Me crie en un lugar donde había muchos pozos, y aquellos agujeros en la tierra, de profundidad y anchura variables, siempre llamaron mi atención. No se te ocurra acercarte a un pozo, me tenían advertido mis mayores, pero basta que a un niño le prohíbas algo para despertar su curiosidad y poner a prueba su temeridad. No consiguieron evitar que me acercase a los pozos, pero precisamente por aquella prohibición, me acercaba a ellos extremando precauciones.
Solía tumbarme bocabajo en el borde y estiraba el cuello para asomarme a sus profundidades. Me pasaba las horas muertas mirando el fondo negro, pensando si en su interior habría escondido algún tesoro pirata o los huesos de algún macabro crimen. En ocasiones, tras asegurarme de que nadie me estaba observando, rodeaba mi boca con las manos y le confesaba un secreto, bajo la certeza de que la mejor manera de guardar un secreto era dejarlo caer al fondo. Por momentos, pensaba que se trataba de una ventana o una puerta al infierno, y desde sus oscuras profundidades, algún demonio me podía estar viendo. Ya lo dijo Nietzsche: \"Si miras largo rato al abismo, el abismo terminará mirándote a ti\".
Lo que más curiosidad me generaba de los pozos era conocer su profundidad, y para calcularla, cogía una piedra y la dejaba caer dentro. Al soltar la piedra, me quedaba completamente inmóvil, con la oreja apuntando hacia dentro para escuchar el golpe al chocar contra el fondo, y según el tiempo que tardase en caer, así estimaba yo su profundidad.

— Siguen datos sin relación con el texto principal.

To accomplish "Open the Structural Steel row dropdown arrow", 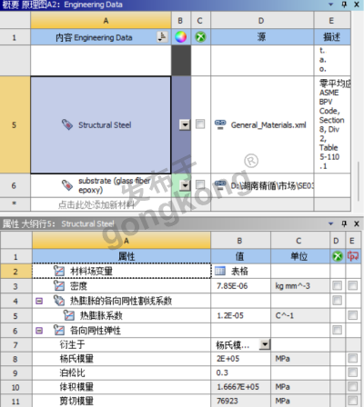I will 185,124.
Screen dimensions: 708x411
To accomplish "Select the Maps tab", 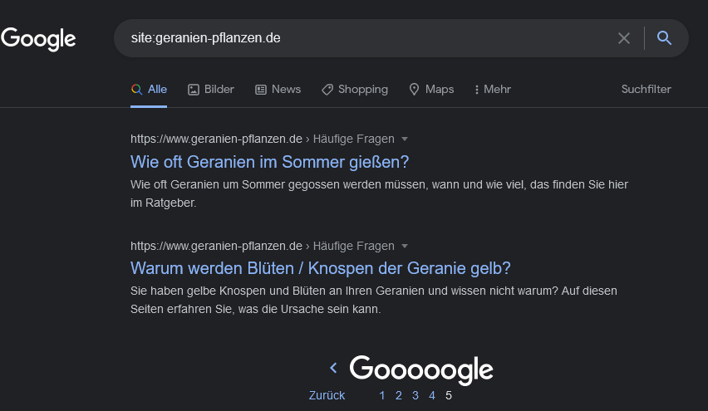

Algún pozo contenía agua, y estos no me permitían calcular con exactitud lo hondos que eran, porque después de oír el chapoteo al contacto con el agua, desconocía el tiempo que la piedra seguía cayendo hasta posarse en el lecho, pero la mayoría estaban secos y el error de cálculo era mínimo.
Había pozos tan superficiales, que no era necesario tirar la piedra porque podía ver el fondo desde mi posición. Los había de profundidad media, en los que la piedra tardaba 2 o 3 segundos en caer, y por último, estaban los más profundos, y tras 5 o 6 segundos de caída, el sonido del golpe me llegaba como un vago eco. Éstos eran los que más me impresionaban, e instintivamente, de un impulso me apartaba del borde tras llegarme el sonido de la piedra, a sabiendas de que si me caía dentro, ya no es solo que no podrían encontrarme nunca, sino que me resultaría imposible llegar al cielo en caso de subir en forma de ángel, porque las alas me rozarían con su pedregosa pared circular, y me vería condenado a quedarme eternamente en el fondo, mirando hacia arriba para ver un pequeño círculo de cielo, como un astrónomo que observa el firmamento a través de un telescopio.
Tras pasarme varios años calculando la profundidad de los pozos, quise hacer un experimento personal. Dejé caer una piedra en mi alma. De aquello han pasado más de 30 años y aún no la he oído caer.